The dons accuse the government of default "through continued presence of the military without tangible moves towards a political settlement." At a time the petitioners are trying hard "to make our university one that respects differences and advocates pluralism," the army, they say, entered the halls, "separating the Sinhalese from the Tamil students, showing hostility to and even threatening only the latter."

Attesting that there "is now no anti-state terrorism in Jaffna," they accuse the police of physically attacking the students who demonstrated on Nov. 28 by merely crying slogans that were "well within the norms of democratic protest."

The university teachers’ four page memorandum details the harassment they face. They question how a bomb throwing incident was used to arrest students after the perpetrators got away despite the place being surrounded by armed forces.

They claim the university administration was given, a list of 10 students by the Terrorism Investigation Department (TID) to be produced. They are of the view that the 10 students "were wanted only because they were well known as prominent student activists or were victims of police assault on Nov. 28, whose pictures featured in news reports on the Internet."

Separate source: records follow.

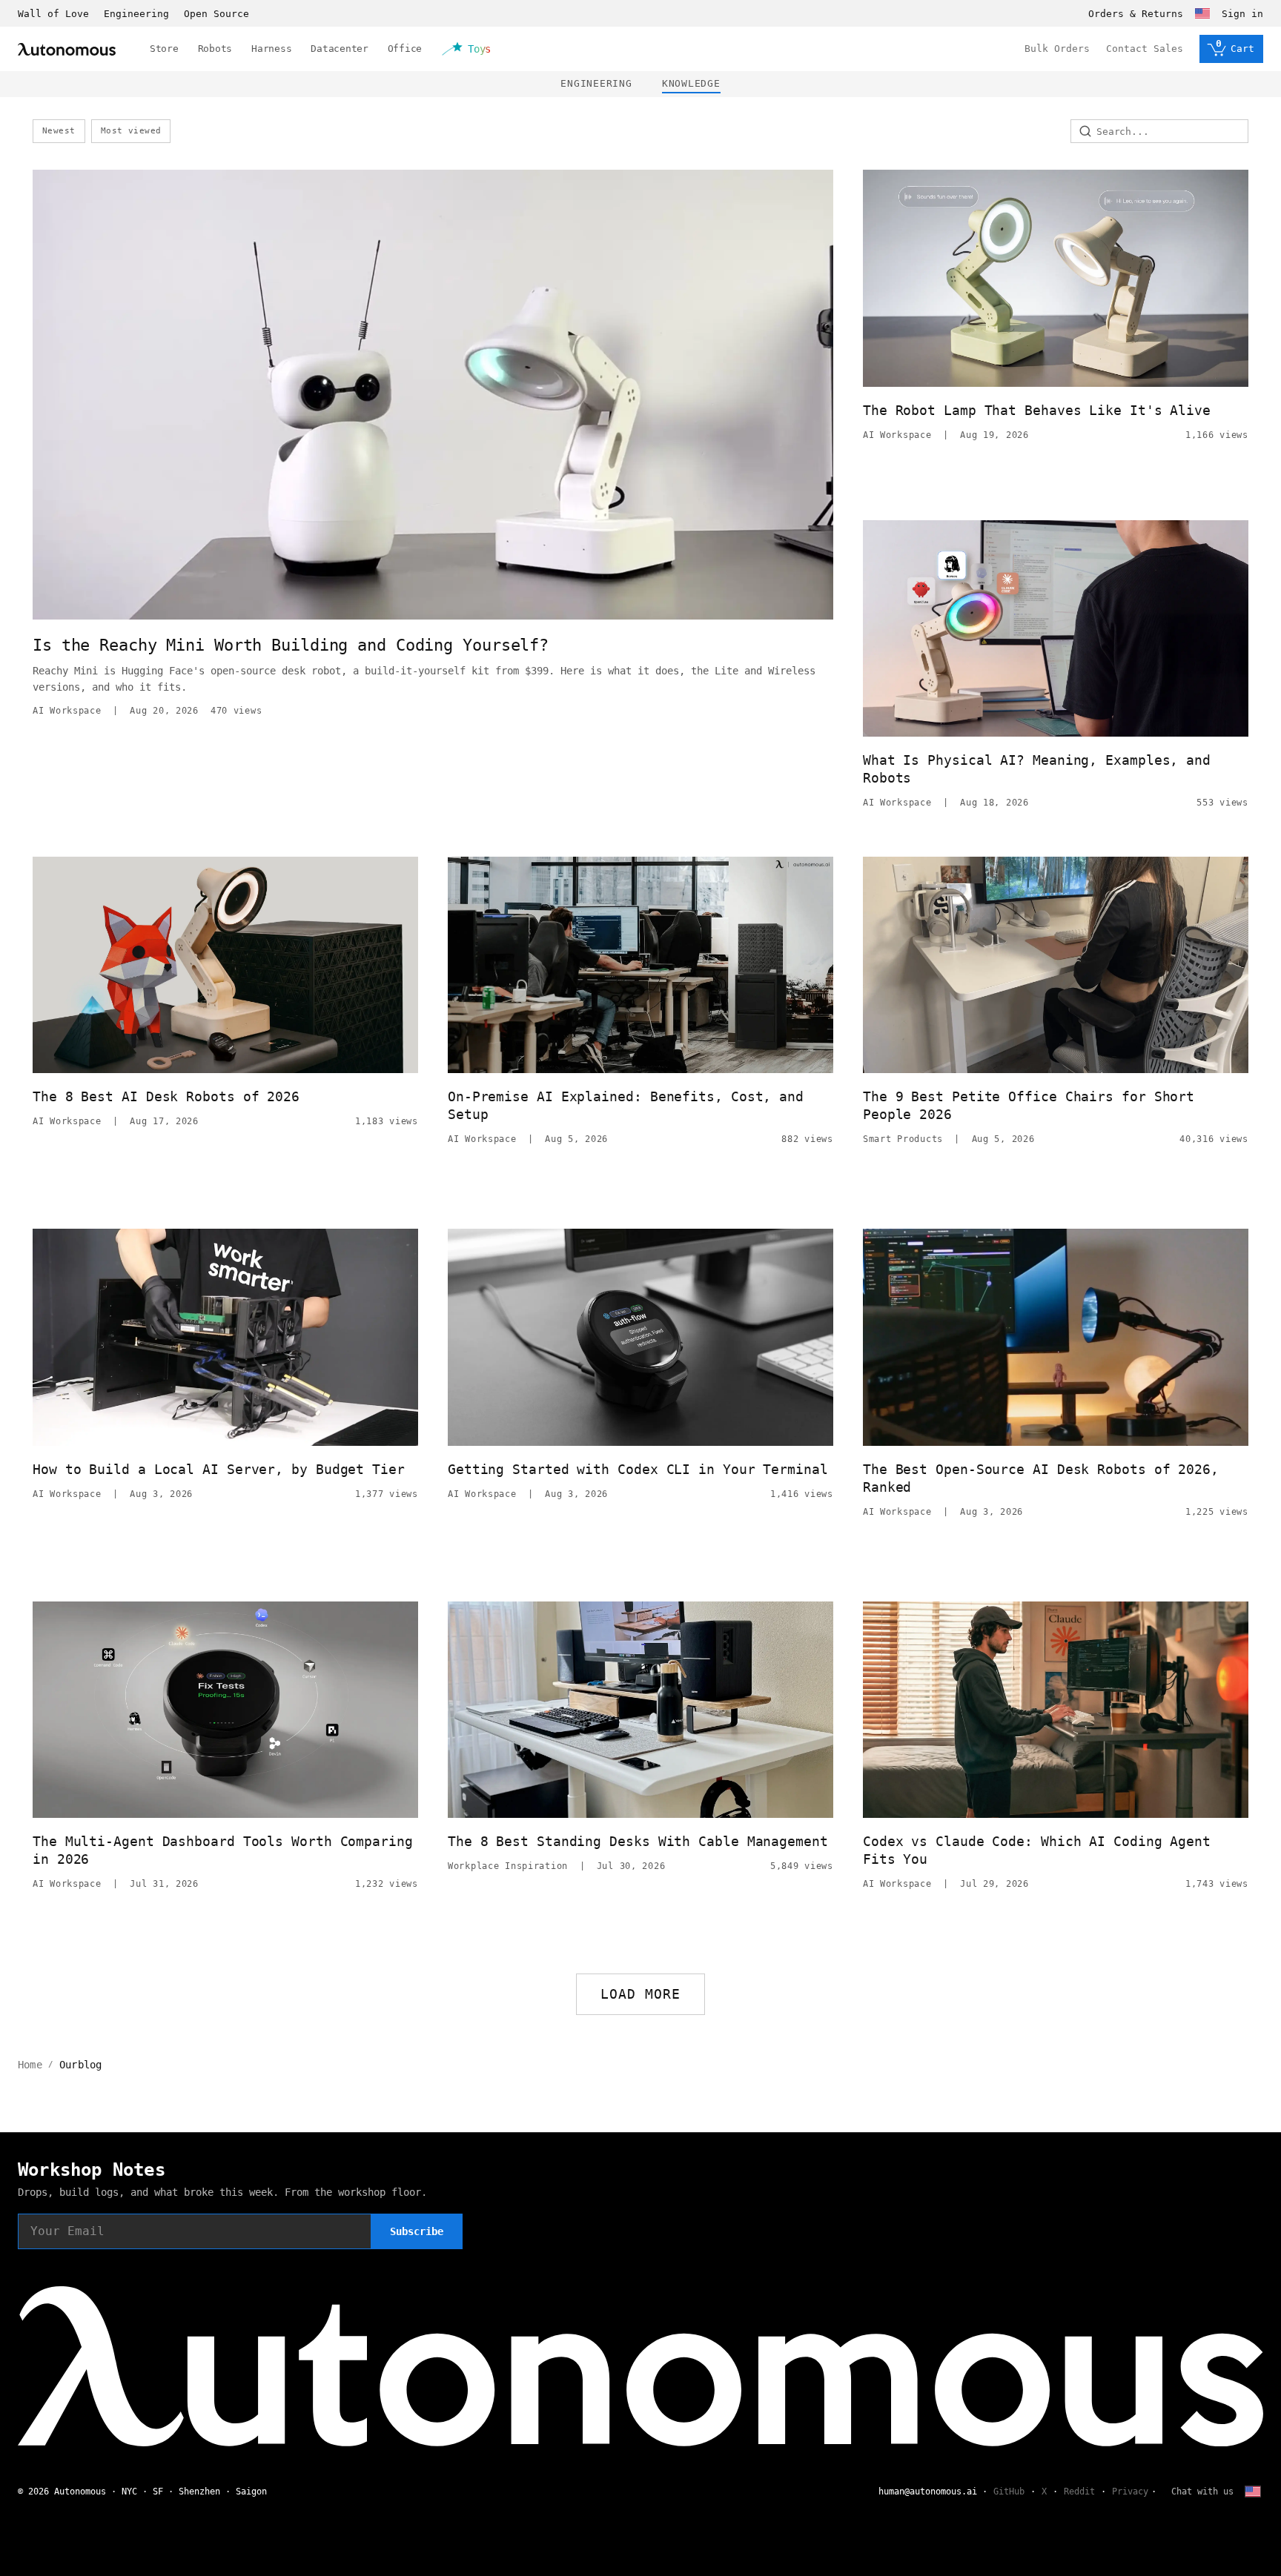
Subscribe (416, 2231)
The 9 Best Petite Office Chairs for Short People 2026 (1028, 1105)
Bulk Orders (1057, 48)
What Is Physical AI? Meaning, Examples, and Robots (1037, 769)
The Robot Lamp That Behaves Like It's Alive (1037, 410)
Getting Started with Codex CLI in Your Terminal (638, 1469)
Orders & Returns (1135, 14)
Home (30, 2065)
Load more (640, 1994)
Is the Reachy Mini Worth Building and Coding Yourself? (291, 645)
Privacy (1130, 2491)
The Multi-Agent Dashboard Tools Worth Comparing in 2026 (223, 1850)
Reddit (1079, 2491)
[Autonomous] (67, 49)
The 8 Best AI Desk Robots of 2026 (166, 1096)
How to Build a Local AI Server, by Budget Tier (219, 1469)
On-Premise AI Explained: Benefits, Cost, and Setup (626, 1105)
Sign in (1242, 14)
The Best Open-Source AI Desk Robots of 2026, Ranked (1041, 1478)
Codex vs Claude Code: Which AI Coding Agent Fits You (1037, 1850)
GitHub (1009, 2491)
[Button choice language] (1202, 13)
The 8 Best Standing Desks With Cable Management (638, 1841)
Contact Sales (1144, 48)
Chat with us (1202, 2491)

They question the "practice of the university authorities ‘handing over’ students without questioning "the police as to the reasons." The situation is so bad, they say, that even lawyers are afraid to represent students.

The petitioners politely remind the President that he has been in politics for several decades and at the centre of two Southern insurgencies and "that the defeat of an insurgent force does not extinguish the feelings or causes that gave rise to it. Such feelings are not a police matter, but are rather to be handled as part of the political task of reconciliation and rebuilding."